Written problem:
Extract every line of the listing that contains the word "Instruction", with case counting.

Text and element pointing listing:
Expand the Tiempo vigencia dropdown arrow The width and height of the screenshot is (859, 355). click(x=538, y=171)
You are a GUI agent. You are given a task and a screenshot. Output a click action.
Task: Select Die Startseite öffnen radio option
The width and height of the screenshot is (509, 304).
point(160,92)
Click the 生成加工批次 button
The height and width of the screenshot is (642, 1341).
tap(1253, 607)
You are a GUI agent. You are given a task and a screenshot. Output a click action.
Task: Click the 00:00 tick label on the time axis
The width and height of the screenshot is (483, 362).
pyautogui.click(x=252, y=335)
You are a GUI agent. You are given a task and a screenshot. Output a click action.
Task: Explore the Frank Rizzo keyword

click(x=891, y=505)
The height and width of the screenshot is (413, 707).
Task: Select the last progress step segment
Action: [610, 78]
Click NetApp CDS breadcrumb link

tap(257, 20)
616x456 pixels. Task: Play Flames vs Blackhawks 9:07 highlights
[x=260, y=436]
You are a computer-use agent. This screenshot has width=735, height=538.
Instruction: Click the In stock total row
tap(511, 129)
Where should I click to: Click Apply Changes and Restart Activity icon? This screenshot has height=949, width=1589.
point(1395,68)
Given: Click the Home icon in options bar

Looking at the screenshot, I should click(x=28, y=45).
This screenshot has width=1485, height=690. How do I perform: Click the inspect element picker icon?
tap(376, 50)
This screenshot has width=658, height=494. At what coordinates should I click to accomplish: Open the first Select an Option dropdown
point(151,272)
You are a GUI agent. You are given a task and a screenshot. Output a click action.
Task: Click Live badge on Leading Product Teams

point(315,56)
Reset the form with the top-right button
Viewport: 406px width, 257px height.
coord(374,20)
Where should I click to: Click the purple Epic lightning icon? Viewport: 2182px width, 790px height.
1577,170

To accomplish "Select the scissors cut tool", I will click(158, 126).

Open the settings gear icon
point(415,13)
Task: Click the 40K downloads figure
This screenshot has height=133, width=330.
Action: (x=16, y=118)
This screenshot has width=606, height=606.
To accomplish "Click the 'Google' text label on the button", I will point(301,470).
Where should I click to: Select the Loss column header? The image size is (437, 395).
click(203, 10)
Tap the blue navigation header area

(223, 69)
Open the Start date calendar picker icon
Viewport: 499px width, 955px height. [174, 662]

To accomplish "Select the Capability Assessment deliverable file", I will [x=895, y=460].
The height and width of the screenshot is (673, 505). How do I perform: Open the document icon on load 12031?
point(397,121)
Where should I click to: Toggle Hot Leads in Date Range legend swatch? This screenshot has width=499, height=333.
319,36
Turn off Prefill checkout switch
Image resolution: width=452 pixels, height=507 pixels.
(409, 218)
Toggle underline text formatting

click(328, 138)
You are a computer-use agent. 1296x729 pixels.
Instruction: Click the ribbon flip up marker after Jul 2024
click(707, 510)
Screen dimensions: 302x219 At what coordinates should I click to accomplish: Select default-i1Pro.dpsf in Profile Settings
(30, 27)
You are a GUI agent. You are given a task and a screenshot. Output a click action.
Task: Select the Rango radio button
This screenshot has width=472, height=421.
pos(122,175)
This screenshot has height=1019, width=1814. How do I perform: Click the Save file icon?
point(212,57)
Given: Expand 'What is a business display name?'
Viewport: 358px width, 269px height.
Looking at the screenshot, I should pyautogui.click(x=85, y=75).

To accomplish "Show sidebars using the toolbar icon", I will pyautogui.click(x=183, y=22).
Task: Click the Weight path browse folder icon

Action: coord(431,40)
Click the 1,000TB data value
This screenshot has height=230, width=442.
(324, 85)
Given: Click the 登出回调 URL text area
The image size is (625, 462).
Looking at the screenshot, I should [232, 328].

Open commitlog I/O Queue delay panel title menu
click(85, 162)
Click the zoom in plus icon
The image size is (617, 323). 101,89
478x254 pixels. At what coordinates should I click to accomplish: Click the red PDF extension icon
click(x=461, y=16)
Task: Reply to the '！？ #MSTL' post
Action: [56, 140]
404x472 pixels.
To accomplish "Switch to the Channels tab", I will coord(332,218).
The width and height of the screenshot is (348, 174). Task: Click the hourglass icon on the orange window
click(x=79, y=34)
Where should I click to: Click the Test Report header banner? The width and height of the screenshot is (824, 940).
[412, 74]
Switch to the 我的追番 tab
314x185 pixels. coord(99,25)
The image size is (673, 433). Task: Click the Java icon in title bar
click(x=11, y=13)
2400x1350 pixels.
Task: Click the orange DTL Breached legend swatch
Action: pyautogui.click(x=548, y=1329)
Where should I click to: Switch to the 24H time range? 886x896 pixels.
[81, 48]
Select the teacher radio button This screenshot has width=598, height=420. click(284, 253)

Exercise output:
Instruction: Click the In stock total row
Instruction: Click the ribbon flip up marker after Jul 2024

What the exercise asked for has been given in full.